The museum changes many of its exhibits each season. 2011 displays included:
- local Tain involvement with Highland regiments in the 18th and 19th centuries
- Transport in the 19th and 20th centuries: railways, shipping, roads, bicycles
- Tobacco, snuff and whisky, 17th to 20th centuries
- Croft houses and domestic life in Highland homes
- Tain Royal Academy & Education, 19th & 20th centuries
- New technology in the home, mid-20th century

==Clan Ross Centre==

The Tain & District Museum functions as the Clan Ross Centre and assists Rosses researching their clan roots. It tells the story of the clan down the centuries and links this to Clan Ross activities today. Information on the clan is available in a selection of books, DVDs together with other Ross mementos.

There was a large and active local East Ross population in Pictish times, (approximately 50BC to 900AD). They erected many carved stones which are now either standing in-place, displayed in Edinburgh, or preserved in Tain in the museum, such as the Ardjachie Stone.

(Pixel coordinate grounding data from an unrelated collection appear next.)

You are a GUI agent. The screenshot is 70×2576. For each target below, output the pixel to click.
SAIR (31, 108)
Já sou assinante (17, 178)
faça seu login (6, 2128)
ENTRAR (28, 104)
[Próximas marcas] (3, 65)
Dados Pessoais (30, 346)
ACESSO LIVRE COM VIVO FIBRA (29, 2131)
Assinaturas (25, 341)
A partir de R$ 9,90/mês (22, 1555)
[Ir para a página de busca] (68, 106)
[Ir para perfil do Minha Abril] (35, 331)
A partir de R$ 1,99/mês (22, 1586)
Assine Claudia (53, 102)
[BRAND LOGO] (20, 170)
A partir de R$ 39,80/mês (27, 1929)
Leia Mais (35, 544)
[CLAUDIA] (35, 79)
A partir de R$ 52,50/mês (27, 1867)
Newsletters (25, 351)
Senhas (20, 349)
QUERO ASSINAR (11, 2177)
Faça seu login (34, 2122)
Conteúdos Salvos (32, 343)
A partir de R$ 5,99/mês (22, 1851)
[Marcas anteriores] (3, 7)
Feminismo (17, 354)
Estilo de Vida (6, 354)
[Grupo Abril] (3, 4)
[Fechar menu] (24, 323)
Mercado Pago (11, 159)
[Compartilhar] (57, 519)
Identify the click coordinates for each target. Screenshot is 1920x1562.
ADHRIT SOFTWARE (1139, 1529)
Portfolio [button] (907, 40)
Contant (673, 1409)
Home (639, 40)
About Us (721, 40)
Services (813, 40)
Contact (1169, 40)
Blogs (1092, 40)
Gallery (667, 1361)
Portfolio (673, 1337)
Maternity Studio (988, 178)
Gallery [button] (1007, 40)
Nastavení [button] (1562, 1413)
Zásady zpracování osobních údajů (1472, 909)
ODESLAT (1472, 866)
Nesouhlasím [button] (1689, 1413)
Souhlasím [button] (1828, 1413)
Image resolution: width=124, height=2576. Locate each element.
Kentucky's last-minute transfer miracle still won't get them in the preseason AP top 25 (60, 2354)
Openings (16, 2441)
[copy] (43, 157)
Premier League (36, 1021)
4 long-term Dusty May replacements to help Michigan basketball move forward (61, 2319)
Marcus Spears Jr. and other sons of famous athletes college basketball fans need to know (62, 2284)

A small part of the Nigg Stone is preserved in the museum.

==Tain Through Time==
The museum forms one part of the larger visitor centre on the site, the whole of which is called Tain Through Time. This centre includes the Collegiate Church and an old schoolhouse, now called The Pilgrimage, with a gallery illustrating King James IV pilgrimages to Tain.

==Awards==
In 1998 the museum was given an award as part of Hydro-Electric Scottish Museum of the Year Awards for the publication A Balance of Silver, a history of the old silversmiths of the Tain area.